Incidentally, the slump in real estate prices has to a large extent driven out speculators and brought into the market the `genuine' buyers. These prospective home owners are very particular about loan repayments and that completes the virtuous circle for the industry with recovery being good for the housing finance companies.

In the last few years, property prices in metropolitan and other major cities have declined by a wide range depending on the area and the location; the fall varying from 10 per cent to 50 per cent.

The other steps that can be initiated include the doing away with land ceiling laws by the remaining States and abolishing the stamp duty and other provisions that make conveyancing (buying and selling of property) both cumbersome and expensive.

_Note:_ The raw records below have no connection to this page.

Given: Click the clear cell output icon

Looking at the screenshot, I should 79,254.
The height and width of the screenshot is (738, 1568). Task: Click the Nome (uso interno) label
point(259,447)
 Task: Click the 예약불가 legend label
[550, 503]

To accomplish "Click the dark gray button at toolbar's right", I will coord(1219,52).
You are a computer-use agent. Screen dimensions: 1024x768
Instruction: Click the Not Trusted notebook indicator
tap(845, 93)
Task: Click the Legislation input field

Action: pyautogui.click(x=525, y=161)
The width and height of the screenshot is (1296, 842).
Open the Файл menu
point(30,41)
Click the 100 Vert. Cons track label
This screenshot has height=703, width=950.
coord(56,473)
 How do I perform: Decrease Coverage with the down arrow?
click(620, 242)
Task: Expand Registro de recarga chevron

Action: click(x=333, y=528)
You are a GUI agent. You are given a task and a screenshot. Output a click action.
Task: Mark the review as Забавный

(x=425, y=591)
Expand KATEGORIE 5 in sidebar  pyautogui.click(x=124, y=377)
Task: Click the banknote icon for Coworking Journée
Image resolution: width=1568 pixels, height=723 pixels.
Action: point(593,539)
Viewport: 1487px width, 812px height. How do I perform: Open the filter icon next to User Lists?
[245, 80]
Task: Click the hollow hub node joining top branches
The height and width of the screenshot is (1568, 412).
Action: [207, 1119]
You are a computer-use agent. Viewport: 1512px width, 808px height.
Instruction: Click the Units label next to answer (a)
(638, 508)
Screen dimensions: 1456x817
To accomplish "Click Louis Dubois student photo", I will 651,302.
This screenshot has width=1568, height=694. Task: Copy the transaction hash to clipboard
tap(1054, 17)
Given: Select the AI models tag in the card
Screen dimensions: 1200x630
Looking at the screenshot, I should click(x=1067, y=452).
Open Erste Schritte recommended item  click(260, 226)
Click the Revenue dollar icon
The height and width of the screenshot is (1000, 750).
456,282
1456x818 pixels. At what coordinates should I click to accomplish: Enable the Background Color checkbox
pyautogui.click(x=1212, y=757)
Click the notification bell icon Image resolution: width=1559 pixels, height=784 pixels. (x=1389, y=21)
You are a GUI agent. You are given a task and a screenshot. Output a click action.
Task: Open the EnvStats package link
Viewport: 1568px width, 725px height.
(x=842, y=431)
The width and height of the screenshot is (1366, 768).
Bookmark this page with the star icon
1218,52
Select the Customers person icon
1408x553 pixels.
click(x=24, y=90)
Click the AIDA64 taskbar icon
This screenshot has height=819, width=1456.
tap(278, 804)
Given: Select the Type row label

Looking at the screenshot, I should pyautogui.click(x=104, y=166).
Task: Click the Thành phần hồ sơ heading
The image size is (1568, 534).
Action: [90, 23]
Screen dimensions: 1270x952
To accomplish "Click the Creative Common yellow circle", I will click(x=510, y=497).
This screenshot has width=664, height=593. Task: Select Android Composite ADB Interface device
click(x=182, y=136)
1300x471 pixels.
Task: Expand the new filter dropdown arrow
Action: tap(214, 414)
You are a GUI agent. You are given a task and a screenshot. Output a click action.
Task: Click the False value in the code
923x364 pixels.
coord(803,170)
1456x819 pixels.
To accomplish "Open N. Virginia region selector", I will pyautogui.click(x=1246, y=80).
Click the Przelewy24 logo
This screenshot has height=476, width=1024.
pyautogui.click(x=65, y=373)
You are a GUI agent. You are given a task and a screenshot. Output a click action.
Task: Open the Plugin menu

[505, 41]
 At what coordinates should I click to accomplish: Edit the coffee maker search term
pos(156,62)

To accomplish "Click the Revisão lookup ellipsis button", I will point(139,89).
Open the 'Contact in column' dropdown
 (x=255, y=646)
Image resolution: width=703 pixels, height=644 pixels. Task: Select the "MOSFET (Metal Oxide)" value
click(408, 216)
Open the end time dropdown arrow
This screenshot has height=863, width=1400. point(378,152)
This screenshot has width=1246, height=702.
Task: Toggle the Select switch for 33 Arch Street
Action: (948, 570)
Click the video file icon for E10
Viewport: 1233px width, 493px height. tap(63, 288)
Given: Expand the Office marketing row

``What is required is a uniform stamp duty for property conveyance across the country because at the moment, too many back-door methods are being used.'' said one industry spokesperson, adding, ``The industry wants infrastructure status which will allow access to cheaper funds. Generally bank lending rates could fall further in line with foreign bank rates."

HDFC, the leading player in housing finance, is growing at around 25 per cent though this is a come-down from the 40-45 per cent levels a couple of years back.

Now most players in housing finance are eyeing prospective homeowners in the lower income segment. The logic could be that the market would grow faster if the base is increased.

HFCs have set up their networks all over the country to cater to various income groups. The largest factor would be the value added services provided by these companies - HFCs not only help the individual in selecting the property but also take upon themselves the onus of the legal work. While currently, the housing finance sector is dominated by only a handful of players, others have entered the fray. Tata Housing, ICICI and GIC Housing are already making strides in this sector.

HDFC's loan book increased to Rs. 13,224.67 crores from Rs. 10,063 crores in the previous year. The net increase of Rs. 3,161.66 crores is after taking into account loan repayments amounting to Rs. 2,401.07 crores.